• WHAT TO WORK ON
Print all records exactly, leaving nothing out.

• EXTRACTED MATERIAL
——

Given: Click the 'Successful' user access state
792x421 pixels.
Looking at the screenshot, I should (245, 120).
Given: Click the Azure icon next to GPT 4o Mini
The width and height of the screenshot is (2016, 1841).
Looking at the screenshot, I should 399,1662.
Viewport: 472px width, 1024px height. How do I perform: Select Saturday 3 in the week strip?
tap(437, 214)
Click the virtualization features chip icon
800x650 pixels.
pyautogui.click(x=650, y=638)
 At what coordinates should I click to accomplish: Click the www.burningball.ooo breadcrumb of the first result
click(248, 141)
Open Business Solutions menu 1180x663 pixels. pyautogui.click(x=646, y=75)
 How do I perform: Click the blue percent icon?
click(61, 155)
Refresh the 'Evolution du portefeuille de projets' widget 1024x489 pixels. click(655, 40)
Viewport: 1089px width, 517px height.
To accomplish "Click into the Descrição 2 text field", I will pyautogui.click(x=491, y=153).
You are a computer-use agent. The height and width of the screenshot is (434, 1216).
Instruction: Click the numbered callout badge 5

——

• OUTPUT BELOW
Given: Click the 'Successful' user access state
792x421 pixels.
Looking at the screenshot, I should (245, 120).
Given: Click the Azure icon next to GPT 4o Mini
The width and height of the screenshot is (2016, 1841).
Looking at the screenshot, I should 399,1662.
Viewport: 472px width, 1024px height. How do I perform: Select Saturday 3 in the week strip?
tap(437, 214)
Click the virtualization features chip icon
800x650 pixels.
pyautogui.click(x=650, y=638)
 At what coordinates should I click to accomplish: Click the www.burningball.ooo breadcrumb of the first result
click(248, 141)
Open Business Solutions menu 1180x663 pixels. pyautogui.click(x=646, y=75)
 How do I perform: Click the blue percent icon?
click(61, 155)
Refresh the 'Evolution du portefeuille de projets' widget 1024x489 pixels. click(655, 40)
Viewport: 1089px width, 517px height.
To accomplish "Click into the Descrição 2 text field", I will pyautogui.click(x=491, y=153).
You are a computer-use agent. The height and width of the screenshot is (434, 1216).
Instruction: Click the numbered callout badge 5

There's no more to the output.